The Committee or the Board may from time to time adopt amendments to the Plan provided that, without the approval of the shareholders of the Company, no amendment may (i) increase the number of Common Shares that may be issued under the Plan; (ii) provide for or increase the amount of any cash contribution that may be made by the Company to the purchase of Common Shares by any employee participating in the Plan; (iii) increase the maximum percentage of base salary during any pay period or the maximum dollar amount in any one calendar year that any eligible Participant may direct be contributed, pursuant to the Plan, towards the purchase of Common Shares on his or her behalf through payroll deductions; (iv) increase the Option Price discount as further described in Article 7; (v) increase the limits on the total number of Common Shares that may be acquired by any one individual under the Plan or any one Insider of the Company and the Insider’s associates; (vi) change the eligible Participants in a manner that would have the potential for broadening or increasing the Insider participation in the Plan; or (vii) increase the limit on the total number of Common Shares that may be acquired by Insiders of the Company or acquired by Insiders within a one-year period.
In addition, any modification or amendment to the Plan will be subject to the prior approval of the TSX to the extent that the Common Shares are listed on the TSX at the time of such proposed termination, modification or amendment.
Article 21 - Limits on Sale of Shares Purchased under the Plan
The Plan is intended to provide Common Shares for investment and not for resale.  The Company does not, however, intend to restrict or influence any employee in the conduct of his or her own affairs.  An employee may, therefore, sell Common Shares purchased under the Plan at any time the employee chooses, subject to compliance with any applicable federal, state and provincial securities laws and regulations; subject to any restrictions imposed under Article 25 to ensure that tax withholding obligations are satisfied; subject to compliance with the terms of the Company’s Insider Trading Policy; and subject to compliance with any conditions imposed by the Committee or the Board under the Plan with respect to any subsequent purchases made by Participants under the Plan.
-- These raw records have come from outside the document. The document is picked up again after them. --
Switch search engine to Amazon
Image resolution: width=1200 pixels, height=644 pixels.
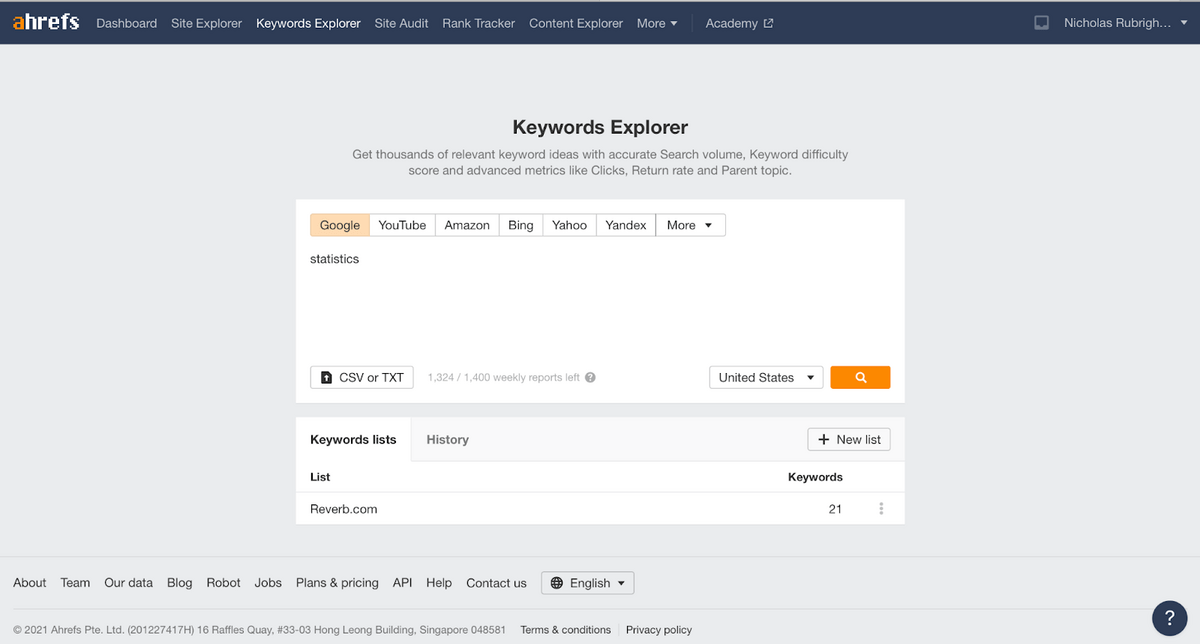[467, 225]
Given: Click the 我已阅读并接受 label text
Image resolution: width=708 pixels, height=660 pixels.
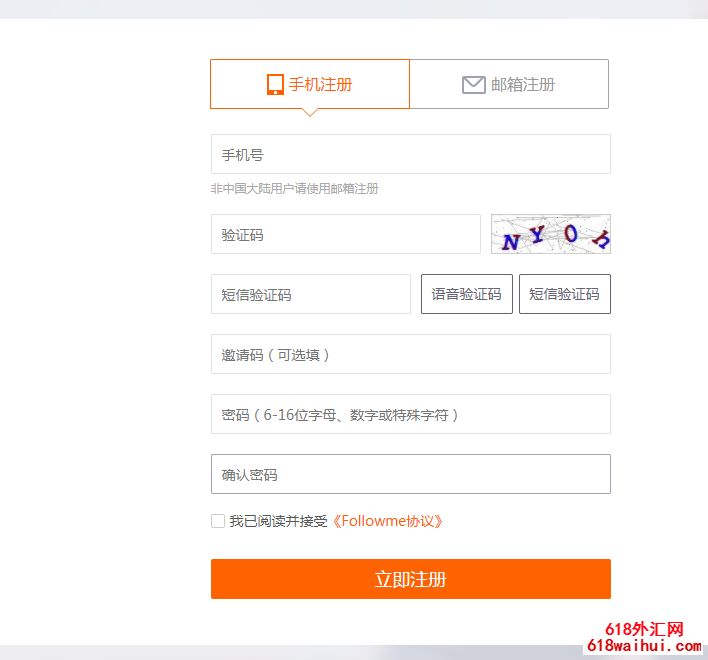Looking at the screenshot, I should point(278,521).
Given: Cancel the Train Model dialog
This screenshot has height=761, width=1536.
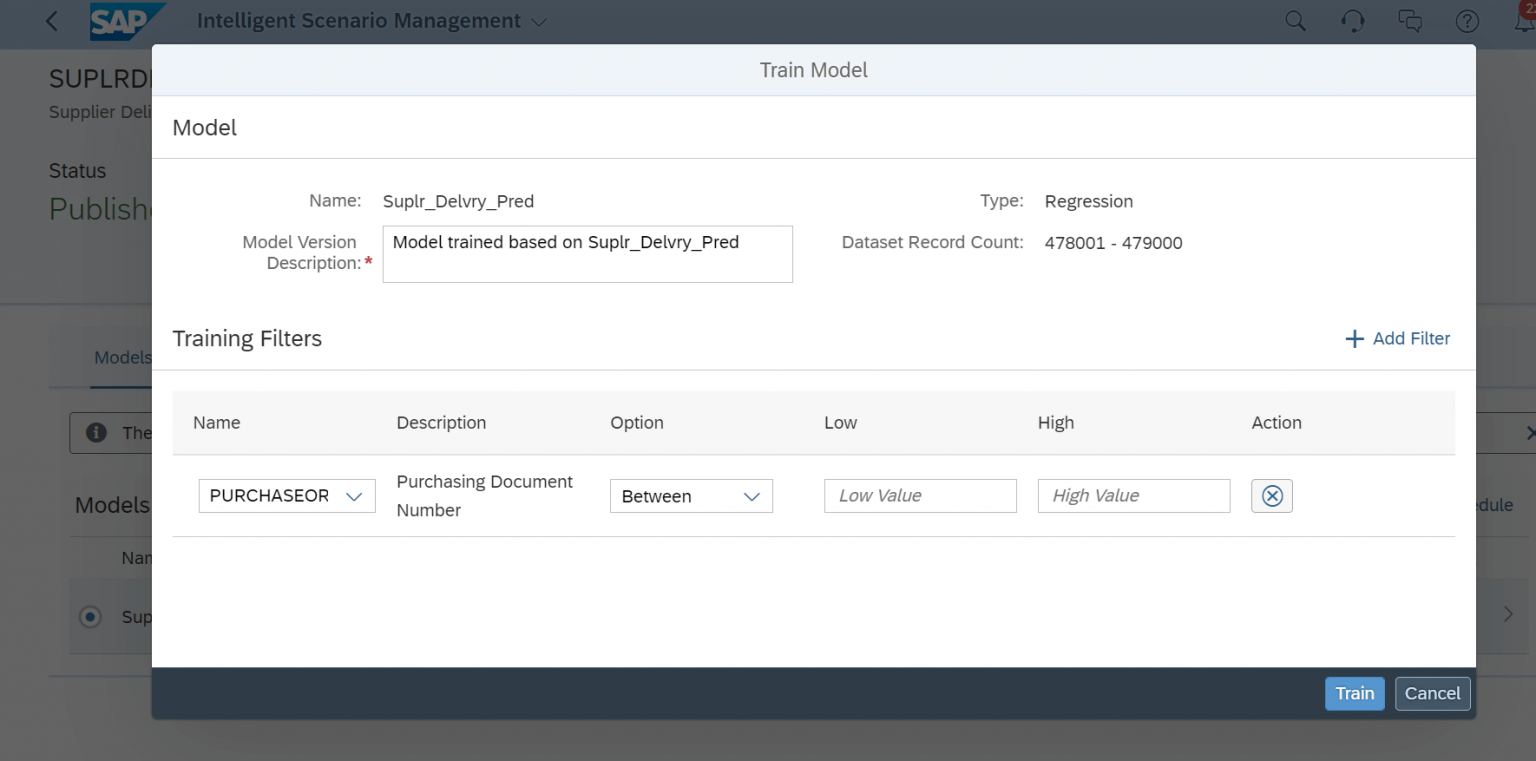Looking at the screenshot, I should click(1432, 693).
THE EMPLOYEE ASSUMES THE RISK OF ANY MARKET FLUCTUATIONS IN THE PRICE OF THE COMMON SHARES.
Article 22 - Optionees Not Shareholders 
Neither the granting of an option to a Participant nor the deductions from his or her pay shall constitute such Participant a shareholder of the shares covered by an option under the Plan until such shares have been purchased by and issued to him or her. Notwithstanding the foregoing, the Company shall deliver to each Participant under this Plan who does not otherwise receive such materials (a) a copy of the Company’s annual financial statements, together with management’s discussion and analysis of financial condition and results of operations for the fiscal year, and (b) a copy of all reports, proxy statements and other communications distributed to the Company’s security holders generally.
Article 23 - Application of Funds
All funds received or held by the Company under the Plan may be combined with other corporate funds, and may be used for general corporate purposes.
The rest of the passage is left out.